In conclusion, our study revealed that CXCR7 downregulation in glioblastoma cells leads to the accumulation of CXCL12. This regulation contributes to increased PD-L1 expression in GAMs, reduced T-cell infiltration and functions. VUF elicited immunoreactions by reducing CXCL12-mediated GAM induction, enhancing CD8+ T-cell activity, and promoting their infiltration into the tumor tissue. This TME remodeling sensitized glioblastoma cells to αPD-L1 therapy (Fig. 7), thus provided a mechanistic basis for CXCR7 activation to enhance anti-tumor immunity that could support immunotherapies.
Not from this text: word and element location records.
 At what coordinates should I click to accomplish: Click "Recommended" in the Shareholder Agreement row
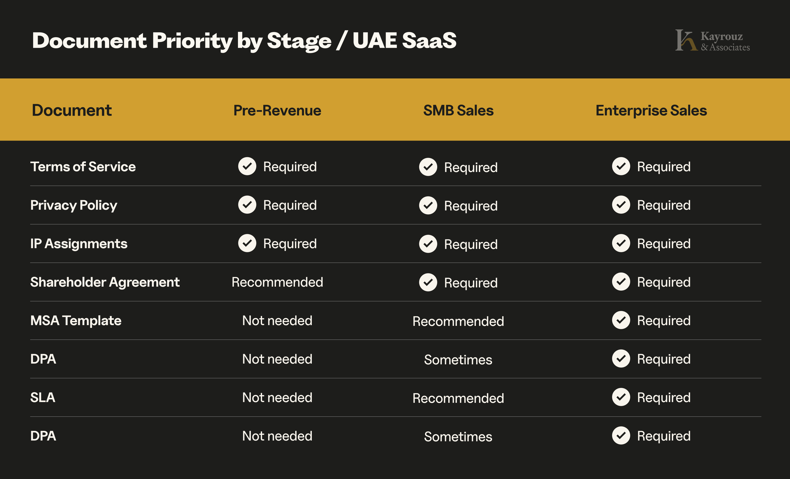coord(277,282)
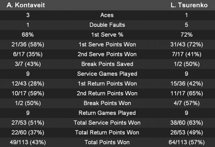Click the Return Games Played label

(107, 113)
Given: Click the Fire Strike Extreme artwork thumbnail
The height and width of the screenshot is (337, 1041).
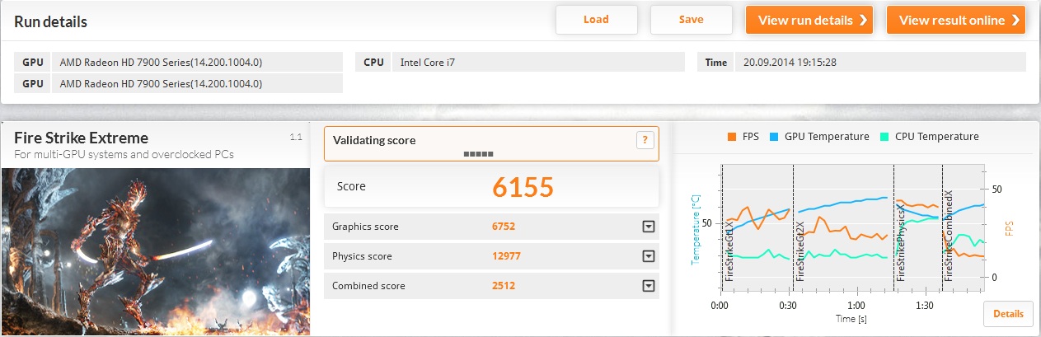Looking at the screenshot, I should [x=156, y=250].
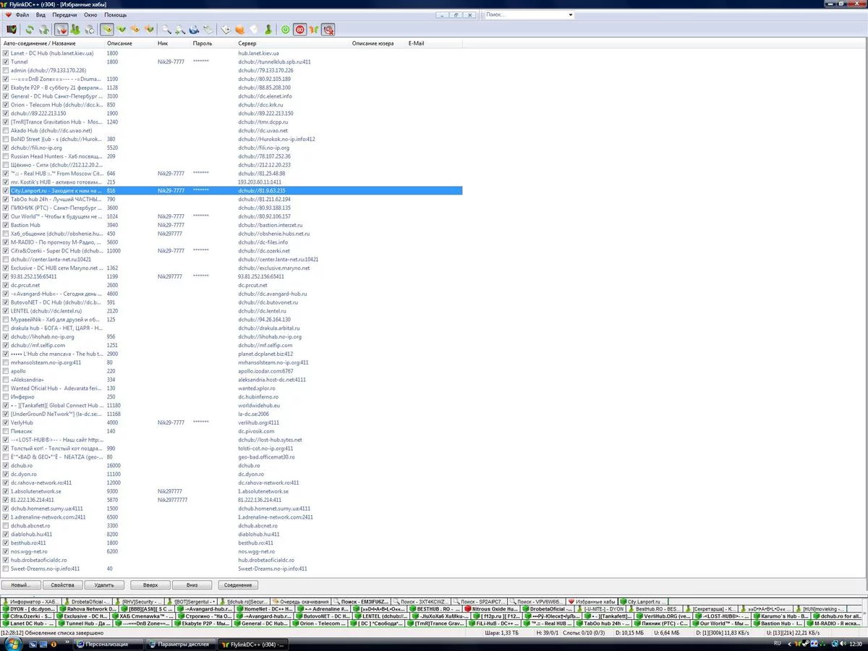Click the Свойства button
The width and height of the screenshot is (868, 651).
click(x=61, y=584)
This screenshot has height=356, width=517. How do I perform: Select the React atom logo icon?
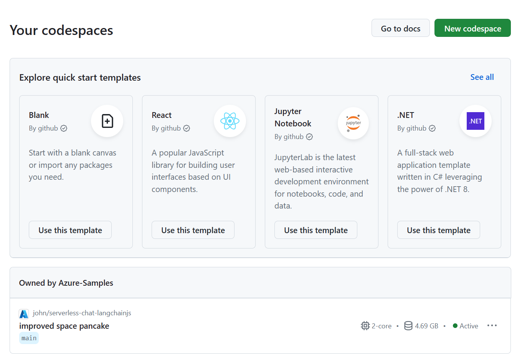pyautogui.click(x=230, y=121)
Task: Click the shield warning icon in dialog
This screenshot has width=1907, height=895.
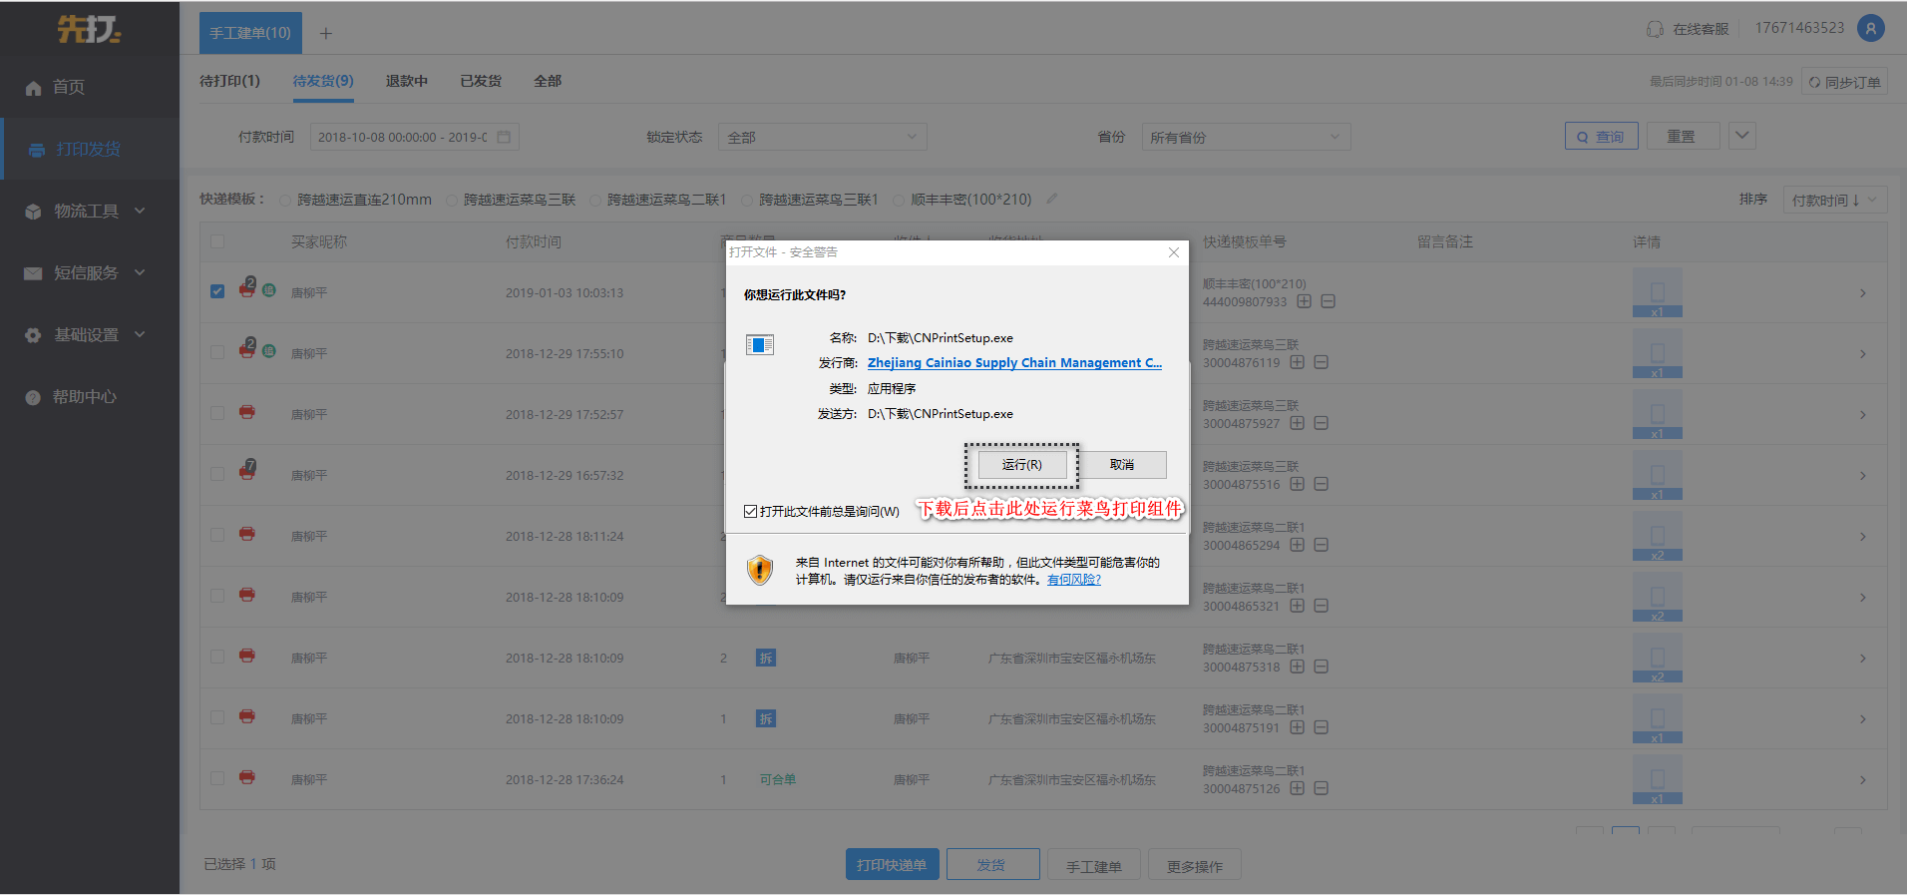Action: (x=760, y=570)
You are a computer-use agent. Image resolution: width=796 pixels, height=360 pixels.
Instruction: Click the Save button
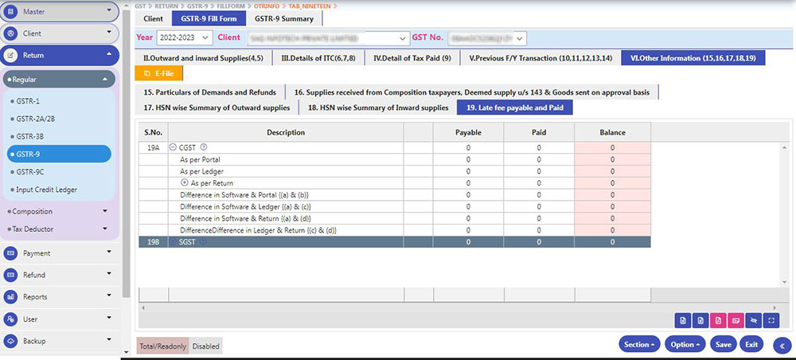tap(723, 344)
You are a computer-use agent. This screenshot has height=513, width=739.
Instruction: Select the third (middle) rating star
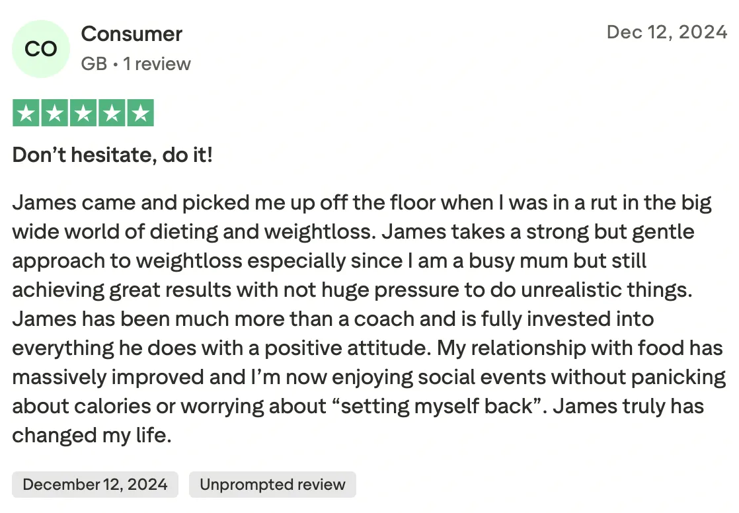coord(83,113)

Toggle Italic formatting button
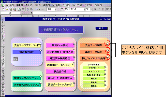point(99,9)
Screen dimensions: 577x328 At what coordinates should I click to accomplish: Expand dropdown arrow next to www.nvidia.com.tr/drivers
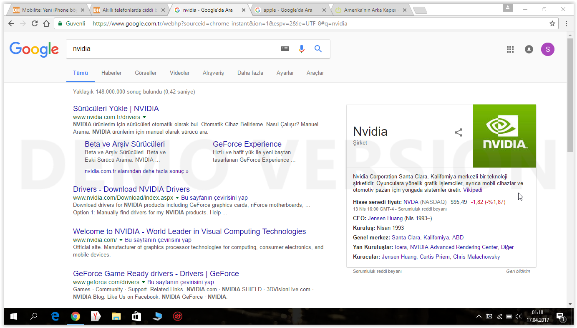[x=144, y=117]
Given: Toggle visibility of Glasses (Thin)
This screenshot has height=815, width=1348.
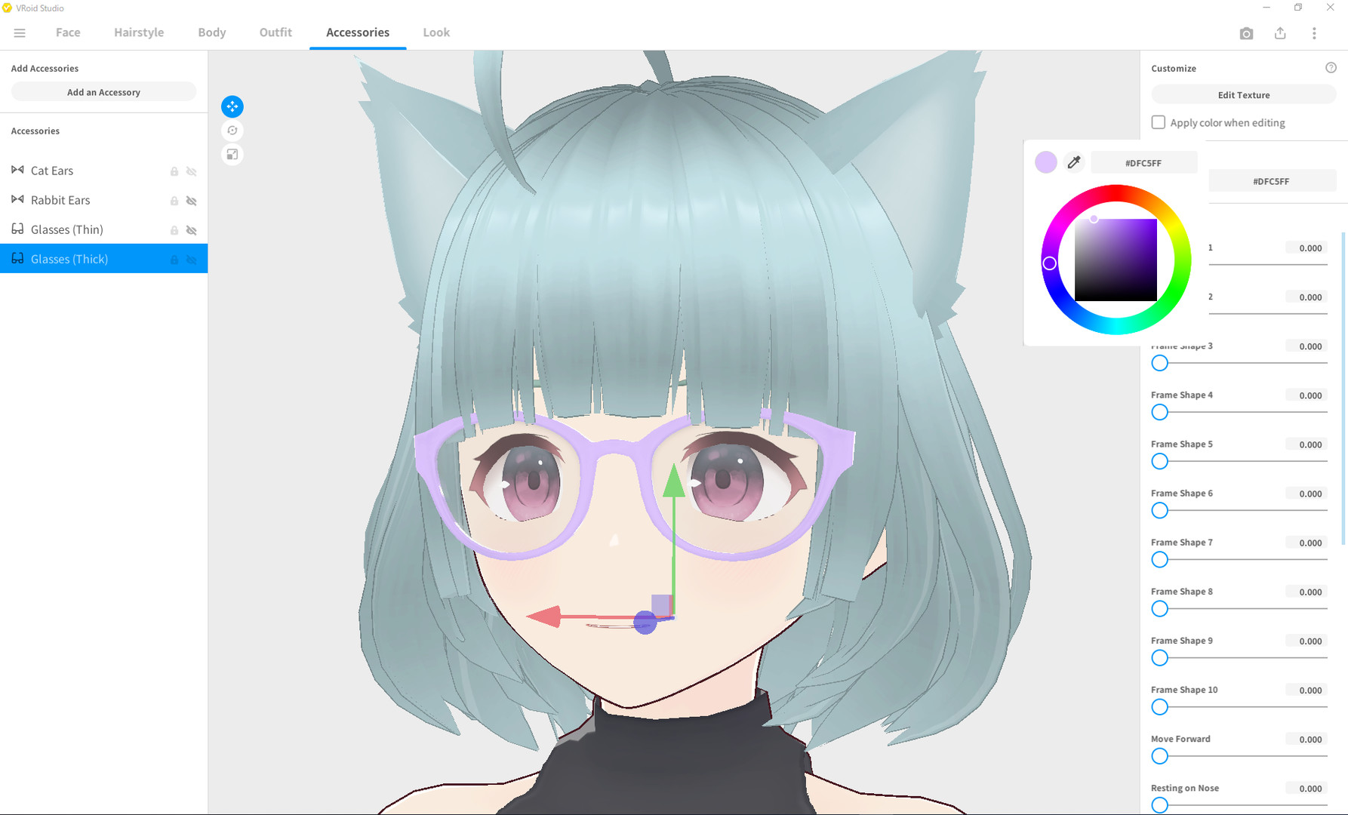Looking at the screenshot, I should tap(192, 230).
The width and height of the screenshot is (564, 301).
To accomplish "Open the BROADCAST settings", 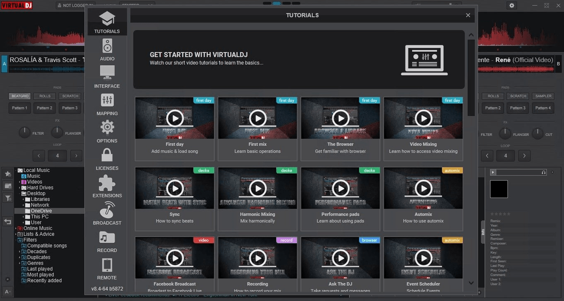I will [107, 214].
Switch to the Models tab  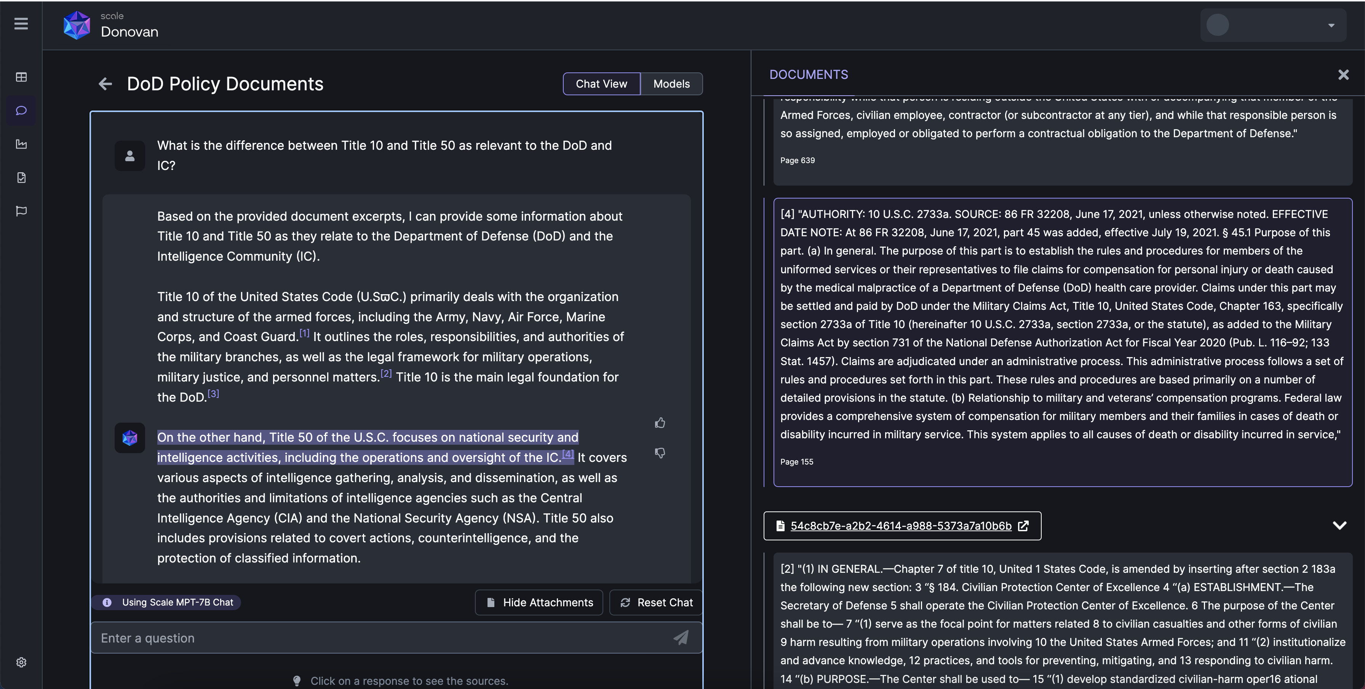click(x=671, y=83)
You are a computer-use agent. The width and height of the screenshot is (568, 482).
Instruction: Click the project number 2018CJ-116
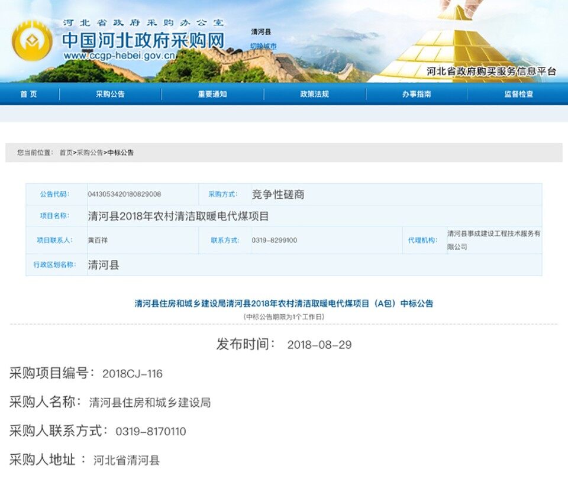pos(132,374)
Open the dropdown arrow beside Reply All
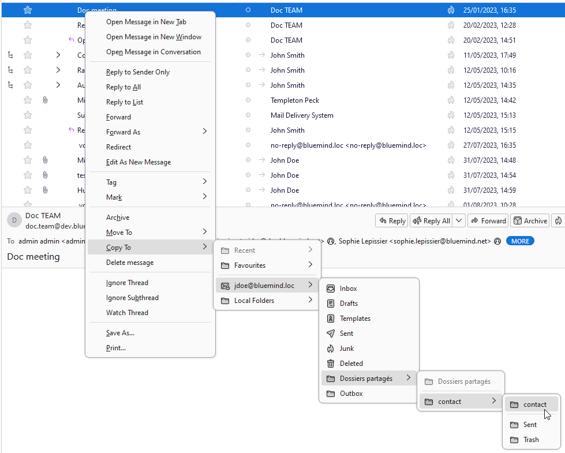This screenshot has height=453, width=565. point(459,220)
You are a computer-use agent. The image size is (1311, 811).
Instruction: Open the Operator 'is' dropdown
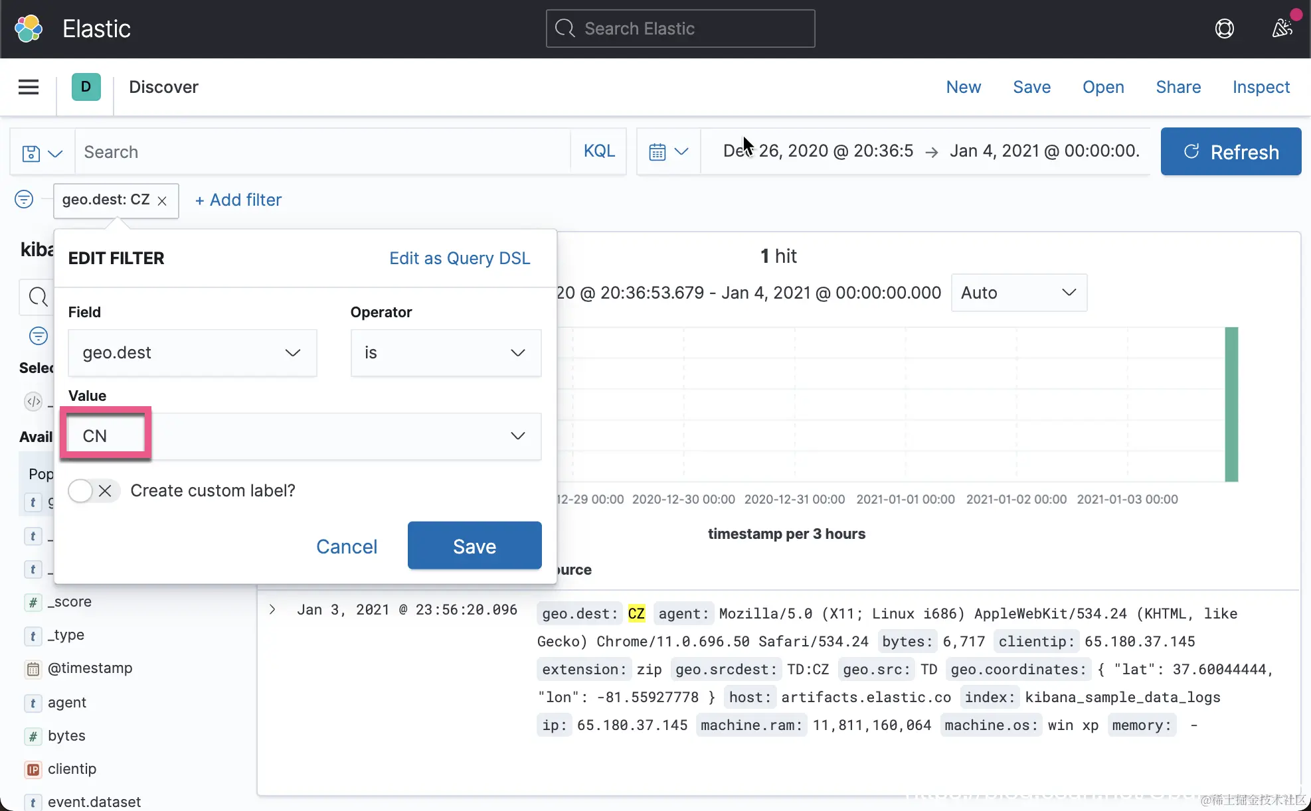(446, 353)
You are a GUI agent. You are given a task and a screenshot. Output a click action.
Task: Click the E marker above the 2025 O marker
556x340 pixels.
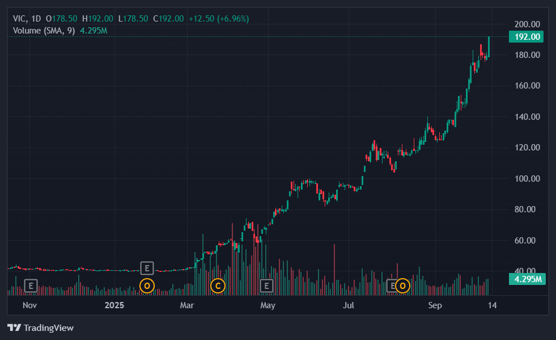click(x=147, y=268)
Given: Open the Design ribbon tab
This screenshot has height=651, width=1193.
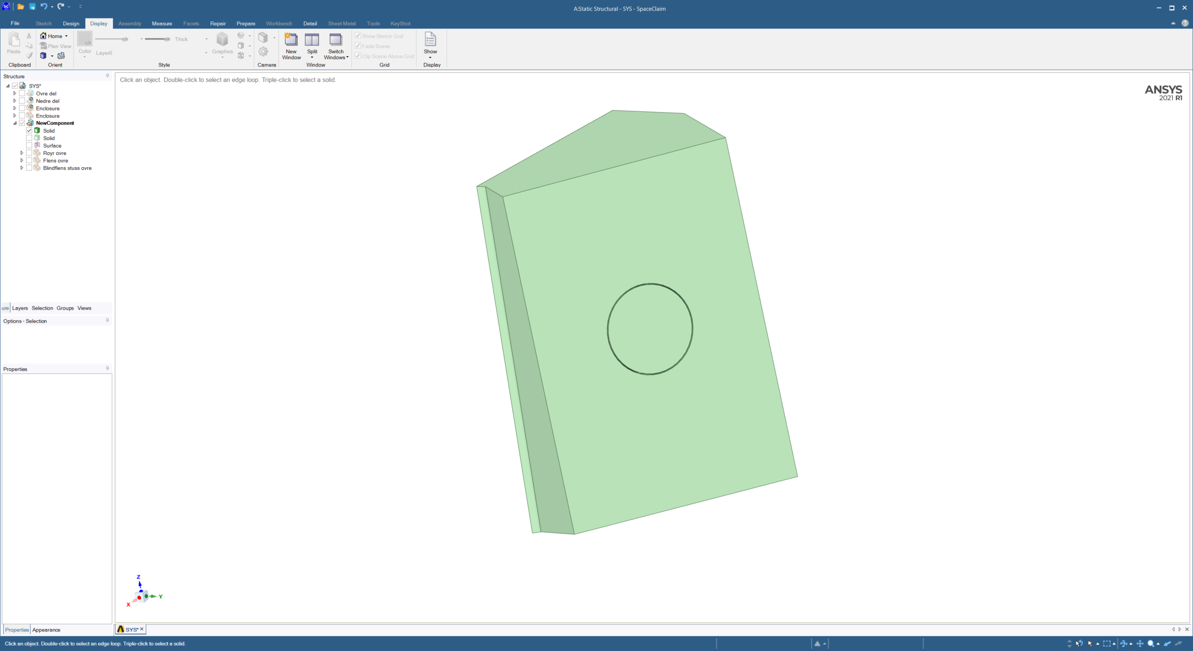Looking at the screenshot, I should point(71,23).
CXCR7 agonizts such as VUF or other mediators are thus warranted for further exploration of their application in cancer treatment.

Fig. 7: The summary of the effects of CXCR7-CXCL12 regulatory loop on glioblastoma cells and its microenvironment.
figure 7

A Reduced CXCR7 expression in glioblastoma cells resulted in the accumulation of CXCL12. This increased PD-L1 expression in GAMs, subsequently inhibited T-cell recruitment and functions. B By CXCR7 agonist, the anti-tumor immunity was retrieved through reversed CXCL12-mediated immunity. This sensitized glioblastoma to the αPD-L1 therapy. Note that the blue arrows indicate the intrinsic cell-cell interaction and the reactions of mediators among glioblastoma cells, GAMs, and T cells; the red arrows show the associated reaction responding to the stimuli of CXCR7 agonist.